I stood behind when no one asked me

Feb 19, 2017 15:28

A friend passed away last week. We'd known each other for about 20 years.

He'd been fighting cancer for the last year. He had also moved away to the mid west and I only saw him a few times a year for the last...few years.

I did go see him the week before he died. He had come home to his parents house to die. It was weird to see him look so small, so frail. He just looked, small. Which was extra strange for him. It often seemed like there wasn't enough room for anyone else when he was around. He had a very big personality. But when I went to see him, he was not that. The cancer had eaten him alive from the inside. And now he was just a shell, a husk of the man he once was. Quiet, thin, ashen, his voice strained and raspy. Not like him.

Strange things had been moved into the house: wheel chair. hospital bed, oxygen, some strange machine with hoses that I'm still not sure what it was. None of it seemed right. Everyone sat around him in the living room talking in a stew of things that didn't quite go together right: the old crazy times, the current concerning times, and funeral plans. His daughter showed me on her phone the jewelry she'd picked out to wear his ashes in. Yikes :(

Then he died. Just like that. He was alive and then he wasn't. And now I find myself a bit haunted. Similar to how I felt after Ian died. I remember telling myself when Ian died, "The lesson of the ghost is not to become him".
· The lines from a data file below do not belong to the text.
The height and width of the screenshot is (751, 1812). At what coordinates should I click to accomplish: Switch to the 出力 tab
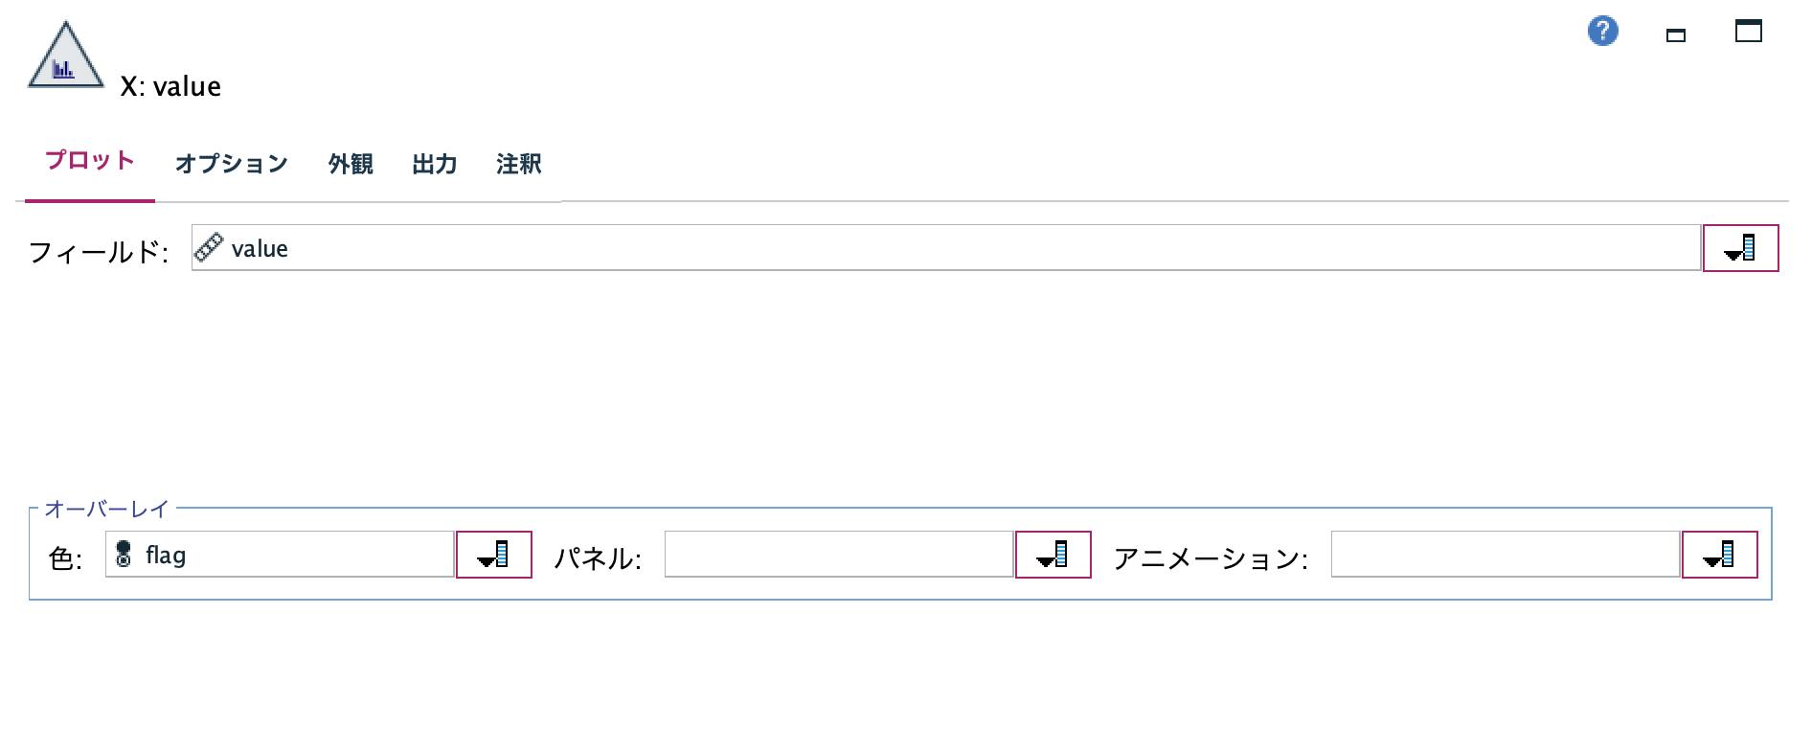[x=434, y=164]
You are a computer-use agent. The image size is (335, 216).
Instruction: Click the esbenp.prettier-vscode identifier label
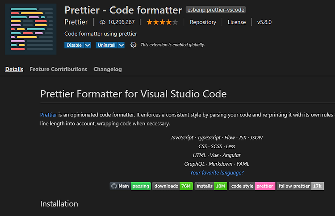216,10
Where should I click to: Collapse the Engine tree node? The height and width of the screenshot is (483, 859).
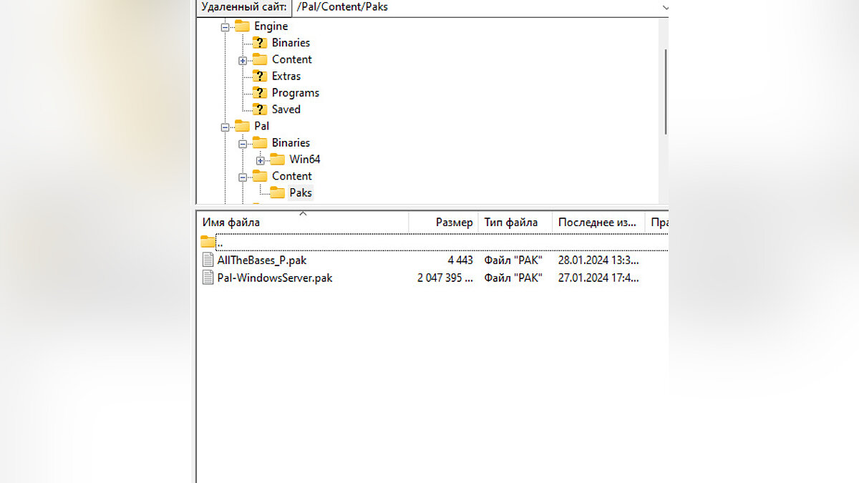[x=225, y=26]
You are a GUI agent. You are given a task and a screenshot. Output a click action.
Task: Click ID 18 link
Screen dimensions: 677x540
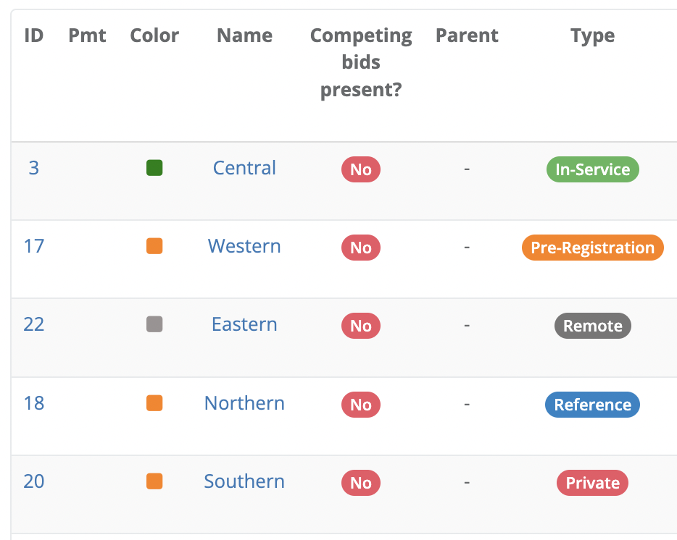click(34, 403)
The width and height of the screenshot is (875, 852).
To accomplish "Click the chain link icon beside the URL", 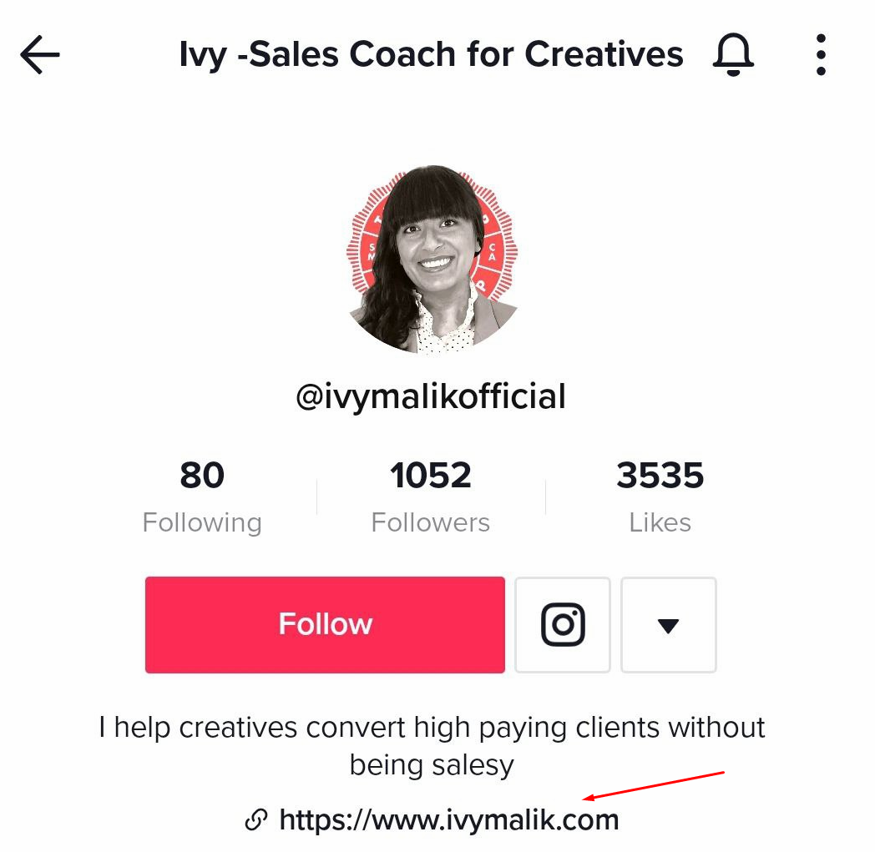I will 256,819.
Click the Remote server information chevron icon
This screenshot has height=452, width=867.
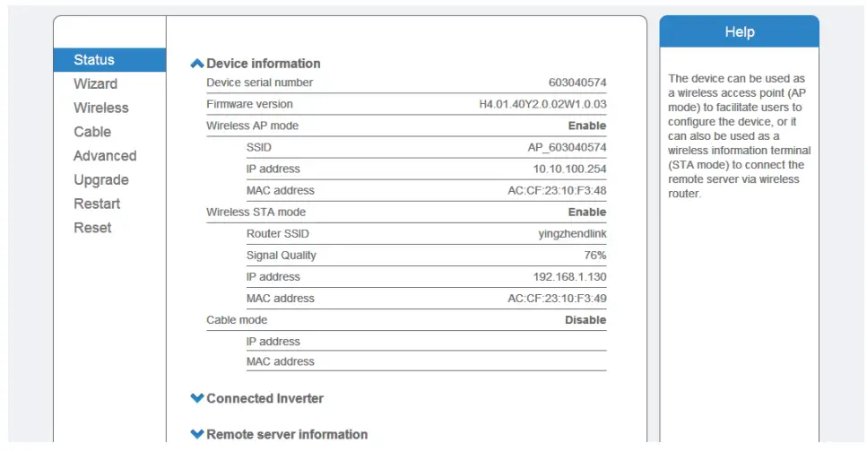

That really made sense for Ian. He was such a lonely angry closed off soul. Afraid to reach out or even say hello. He died alone in his apparent, and it was a week before anyone found him. Yuck.

But that doesn't make sense for now. That's not the lesson of this ghost. I think it's something about talking to everyone. Being a friend. Being open. Giving everyone a chance. Sometimes giving people 3, 4, or 11 chances. Loving people with a passion so big it almost breaks you in two. I think that's what's I'm going to learn this time.